JOB: Please reproduce the items verbatim, starting at the line that contains "Where should I click to: Open the" and ending at the final line of the items.

DATASET ENTRIES:
::::
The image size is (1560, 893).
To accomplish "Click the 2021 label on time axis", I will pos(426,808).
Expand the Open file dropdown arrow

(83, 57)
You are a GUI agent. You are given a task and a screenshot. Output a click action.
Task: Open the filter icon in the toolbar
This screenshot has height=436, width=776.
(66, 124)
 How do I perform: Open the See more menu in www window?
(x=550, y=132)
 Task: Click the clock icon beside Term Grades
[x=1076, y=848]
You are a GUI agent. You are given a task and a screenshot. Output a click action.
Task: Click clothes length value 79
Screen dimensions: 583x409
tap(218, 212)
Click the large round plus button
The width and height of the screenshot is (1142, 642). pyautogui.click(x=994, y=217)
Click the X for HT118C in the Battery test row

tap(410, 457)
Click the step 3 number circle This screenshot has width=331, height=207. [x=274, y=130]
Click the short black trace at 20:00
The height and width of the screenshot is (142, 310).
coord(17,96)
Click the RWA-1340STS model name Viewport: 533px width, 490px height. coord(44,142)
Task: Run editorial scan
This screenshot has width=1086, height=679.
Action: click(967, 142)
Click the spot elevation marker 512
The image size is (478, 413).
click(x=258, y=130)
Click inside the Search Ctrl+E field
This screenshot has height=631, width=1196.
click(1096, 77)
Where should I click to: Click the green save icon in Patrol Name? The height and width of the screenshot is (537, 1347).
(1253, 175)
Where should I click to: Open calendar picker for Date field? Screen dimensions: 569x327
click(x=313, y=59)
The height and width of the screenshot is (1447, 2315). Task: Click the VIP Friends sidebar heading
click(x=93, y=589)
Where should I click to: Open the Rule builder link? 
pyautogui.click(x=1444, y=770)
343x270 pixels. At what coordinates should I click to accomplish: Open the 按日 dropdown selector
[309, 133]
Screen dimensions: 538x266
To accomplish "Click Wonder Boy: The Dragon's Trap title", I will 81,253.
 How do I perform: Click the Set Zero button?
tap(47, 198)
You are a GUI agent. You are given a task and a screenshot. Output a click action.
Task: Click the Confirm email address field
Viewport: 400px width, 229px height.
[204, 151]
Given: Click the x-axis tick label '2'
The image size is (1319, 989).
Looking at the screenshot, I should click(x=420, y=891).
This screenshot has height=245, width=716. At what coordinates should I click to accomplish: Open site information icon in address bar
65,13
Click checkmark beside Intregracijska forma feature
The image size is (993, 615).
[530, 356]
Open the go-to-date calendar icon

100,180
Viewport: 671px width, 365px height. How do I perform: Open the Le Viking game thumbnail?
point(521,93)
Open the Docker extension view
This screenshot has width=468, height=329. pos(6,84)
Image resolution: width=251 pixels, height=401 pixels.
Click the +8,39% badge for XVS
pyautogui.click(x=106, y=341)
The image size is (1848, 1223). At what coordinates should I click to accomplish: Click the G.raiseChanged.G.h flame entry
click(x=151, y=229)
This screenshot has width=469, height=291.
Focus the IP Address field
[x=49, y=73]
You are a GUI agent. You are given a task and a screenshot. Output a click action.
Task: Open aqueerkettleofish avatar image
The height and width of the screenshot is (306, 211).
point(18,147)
::::
RESULT BELOW:
Where should I click to: Open the Rule builder link? 
pyautogui.click(x=1444, y=770)
343x270 pixels. At what coordinates should I click to accomplish: Open the 按日 dropdown selector
[309, 133]
Screen dimensions: 538x266
To accomplish "Click Wonder Boy: The Dragon's Trap title", I will 81,253.
 How do I perform: Click the Set Zero button?
tap(47, 198)
You are a GUI agent. You are given a task and a screenshot. Output a click action.
Task: Click the Confirm email address field
Viewport: 400px width, 229px height.
[204, 151]
Given: Click the x-axis tick label '2'
The image size is (1319, 989).
Looking at the screenshot, I should click(x=420, y=891).
This screenshot has height=245, width=716. At what coordinates should I click to accomplish: Open site information icon in address bar
65,13
Click checkmark beside Intregracijska forma feature
The image size is (993, 615).
[530, 356]
Open the go-to-date calendar icon

100,180
Viewport: 671px width, 365px height. How do I perform: Open the Le Viking game thumbnail?
point(521,93)
Open the Docker extension view
This screenshot has width=468, height=329. pos(6,84)
Image resolution: width=251 pixels, height=401 pixels.
Click the +8,39% badge for XVS
pyautogui.click(x=106, y=341)
The image size is (1848, 1223). At what coordinates should I click to accomplish: Click the G.raiseChanged.G.h flame entry
click(x=151, y=229)
This screenshot has width=469, height=291.
Focus the IP Address field
[x=49, y=73]
You are a GUI agent. You are given a task and a screenshot. Output a click action.
Task: Open aqueerkettleofish avatar image
The height and width of the screenshot is (306, 211).
point(18,147)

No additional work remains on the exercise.